A sua poesia é totalmente livre na composição das estrofes e no jogo das rimas. Tanto faz o uso das rimas com inteira convicção do seu formato, como não. Há versos tão longos que podem ser denominados de poesia em prosa. Neles, ela aproveita para “brincar” com as palavras. Existem figuras de linguagem, metáforas ricas. Correndo o risco de contrariar os defensores da classificação tradicional nos aspectos da estilística e seus receituários retóricos, eu diria que a metalinguagem, palavras que dialogam com outras palavras, se faz presente neste livro, por exemplo, nos poemas em que busca definir o amor e seus deslocamentos narrativos.
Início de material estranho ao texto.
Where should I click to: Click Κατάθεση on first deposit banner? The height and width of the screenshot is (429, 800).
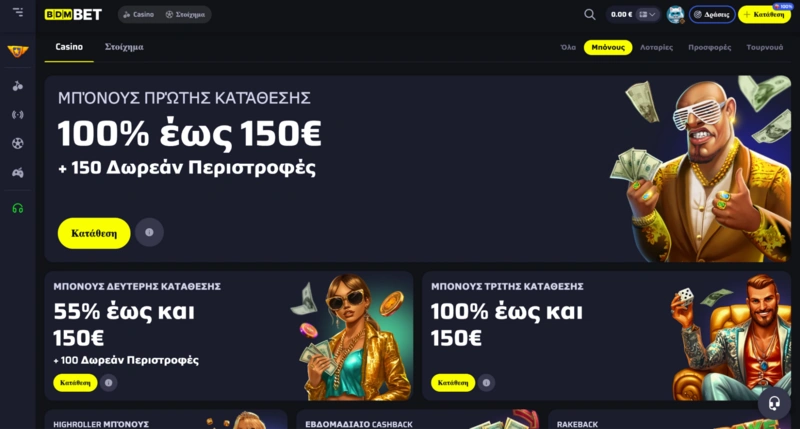(94, 233)
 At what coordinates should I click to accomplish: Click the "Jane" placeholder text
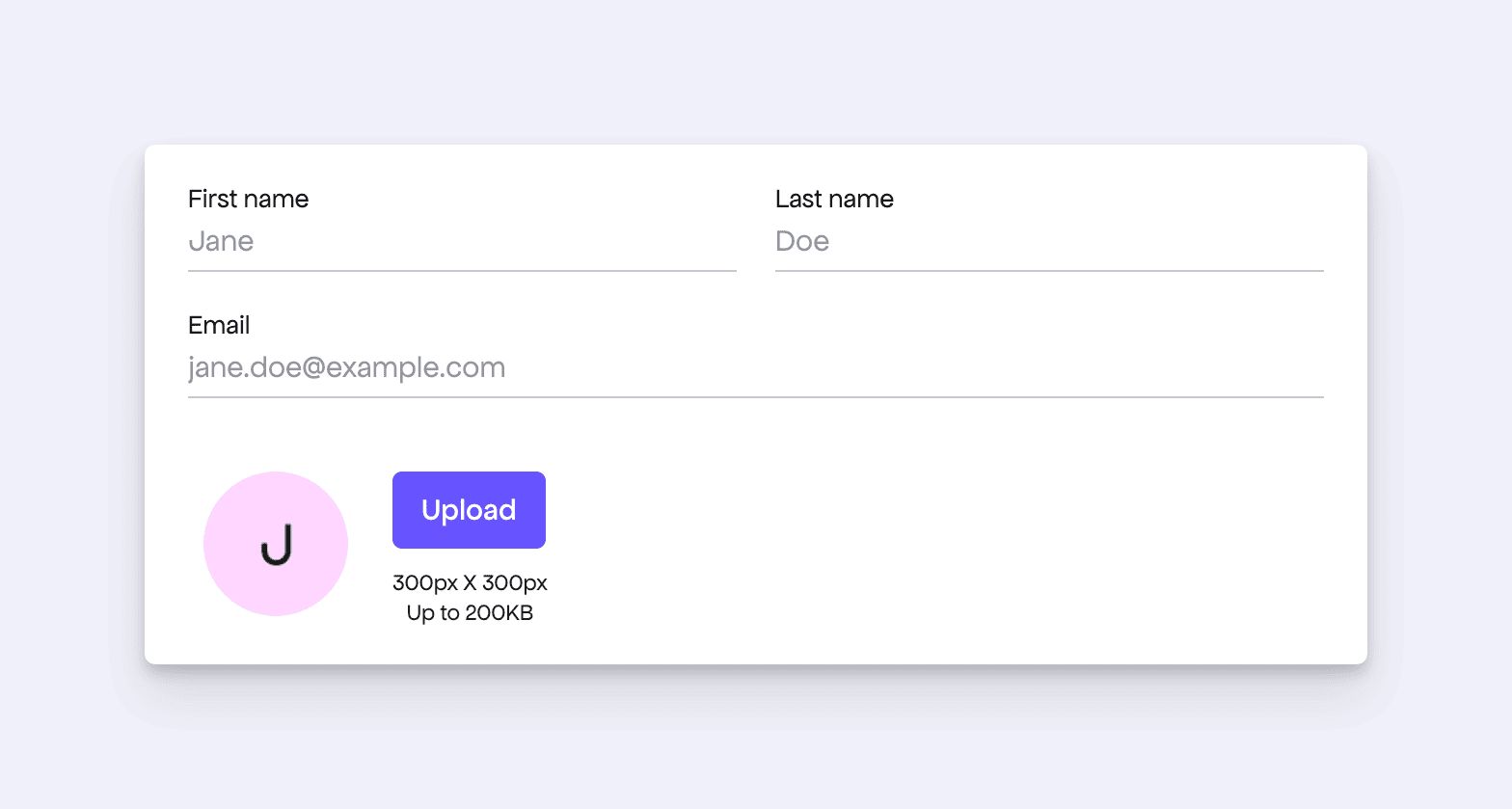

A linguagem e seus elementos sonoros, a identidade dos sons terminais estão visíveis, intencionais, sua linguagem adquire um sentido expressivo, algo essencial na poesia de qualquer época.
O acaso, desde o começo, está envolvido nesta minha declaração de simpatia e admiração pelo livro de Andrea Campos. Fayga Ostrower, a mulher que mais admiro no campo da teoria da Arte, (uma artista plástica e ensaísta brasileira nascida na Polônia) me inspira, com a leitura do seu clássico “Acasos e Criação Artística”, quando ela diz que “não existe criação artística sem acasos”. O acaso, pseudônimo de Deus quando Ele não quer assinar o seu sagrado Nome, tão marcante nos episódios citados nas primeiras palavras deste Prefácio, que inspire novos “acasos” na obra dessa autora, e que tragam sempre a marca do “mais”, tão solene no uso dos matemáticos gregos.
No final, Andrea nos diz: “A poesia não paga a vida. Mas dá o troco à morte”. A obra poética também nos convida a uma reflexão, tem uma destinação, certas correlações que se estabelecem, principalmente sobre o existir, de maneira a dar o que pensar. Isto é, a poesia jamais “pagará” a quem se arriscar a seguir por suas trilhas, o preço da realização dos seus sonhos, desejos, voos de forma plena, satisfatória, inclusive pela espreita da morte para passar o troco, até pelo que não recebeu. Pode amenizar a inquietação humana a respeito da morte, apesar da multiplicidade de sentidos particulares em que se pode crer.